▶ **Provided data**:

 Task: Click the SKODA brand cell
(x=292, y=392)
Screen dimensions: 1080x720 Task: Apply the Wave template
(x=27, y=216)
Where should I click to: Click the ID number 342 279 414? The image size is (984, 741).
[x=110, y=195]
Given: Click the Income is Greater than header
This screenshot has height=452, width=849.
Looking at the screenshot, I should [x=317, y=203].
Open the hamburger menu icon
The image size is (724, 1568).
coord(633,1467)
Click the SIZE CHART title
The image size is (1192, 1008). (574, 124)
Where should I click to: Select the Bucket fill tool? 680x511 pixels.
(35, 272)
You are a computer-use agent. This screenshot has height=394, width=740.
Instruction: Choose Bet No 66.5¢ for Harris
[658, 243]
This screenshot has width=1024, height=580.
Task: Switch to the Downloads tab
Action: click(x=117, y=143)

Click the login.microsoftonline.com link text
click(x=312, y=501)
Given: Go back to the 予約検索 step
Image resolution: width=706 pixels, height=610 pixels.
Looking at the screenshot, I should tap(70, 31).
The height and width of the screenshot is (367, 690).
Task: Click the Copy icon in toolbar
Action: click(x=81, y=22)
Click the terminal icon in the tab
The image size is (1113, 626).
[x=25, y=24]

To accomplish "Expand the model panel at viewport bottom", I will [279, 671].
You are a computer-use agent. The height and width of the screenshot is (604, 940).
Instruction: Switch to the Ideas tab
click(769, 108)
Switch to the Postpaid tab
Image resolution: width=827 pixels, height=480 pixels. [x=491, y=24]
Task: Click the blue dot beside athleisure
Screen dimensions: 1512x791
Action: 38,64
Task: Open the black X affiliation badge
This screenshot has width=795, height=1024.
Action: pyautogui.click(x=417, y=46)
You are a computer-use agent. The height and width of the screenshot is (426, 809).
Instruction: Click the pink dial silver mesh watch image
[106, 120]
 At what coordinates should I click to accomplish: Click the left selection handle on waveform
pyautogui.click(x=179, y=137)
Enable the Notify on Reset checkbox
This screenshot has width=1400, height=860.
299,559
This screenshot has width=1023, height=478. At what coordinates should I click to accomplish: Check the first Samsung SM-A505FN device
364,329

▶ **Task description**:
Transcribe the records. Keep every word exactly as it stands.

▶ **Response below**:
 Task: Click the SKODA brand cell
(x=292, y=392)
Screen dimensions: 1080x720 Task: Apply the Wave template
(x=27, y=216)
Where should I click to: Click the ID number 342 279 414? The image size is (984, 741).
[x=110, y=195]
Given: Click the Income is Greater than header
This screenshot has height=452, width=849.
Looking at the screenshot, I should [x=317, y=203].
Open the hamburger menu icon
The image size is (724, 1568).
coord(633,1467)
Click the SIZE CHART title
The image size is (1192, 1008). (574, 124)
Where should I click to: Select the Bucket fill tool? 680x511 pixels.
(35, 272)
You are a computer-use agent. This screenshot has height=394, width=740.
Instruction: Choose Bet No 66.5¢ for Harris
[658, 243]
This screenshot has width=1024, height=580.
Task: Switch to the Downloads tab
Action: click(x=117, y=143)

Click the login.microsoftonline.com link text
click(x=312, y=501)
Given: Go back to the 予約検索 step
Image resolution: width=706 pixels, height=610 pixels.
Looking at the screenshot, I should tap(70, 31).
The height and width of the screenshot is (367, 690).
Task: Click the Copy icon in toolbar
Action: click(x=81, y=22)
Click the terminal icon in the tab
The image size is (1113, 626).
[x=25, y=24]

To accomplish "Expand the model panel at viewport bottom", I will [279, 671].
You are a computer-use agent. The height and width of the screenshot is (604, 940).
Instruction: Switch to the Ideas tab
click(769, 108)
Switch to the Postpaid tab
Image resolution: width=827 pixels, height=480 pixels. [x=491, y=24]
Task: Click the blue dot beside athleisure
Screen dimensions: 1512x791
Action: 38,64
Task: Open the black X affiliation badge
This screenshot has width=795, height=1024.
Action: pyautogui.click(x=417, y=46)
You are a computer-use agent. The height and width of the screenshot is (426, 809).
Instruction: Click the pink dial silver mesh watch image
[106, 120]
 At what coordinates should I click to accomplish: Click the left selection handle on waveform
pyautogui.click(x=179, y=137)
Enable the Notify on Reset checkbox
This screenshot has width=1400, height=860.
299,559
This screenshot has width=1023, height=478. At what coordinates should I click to accomplish: Check the first Samsung SM-A505FN device
364,329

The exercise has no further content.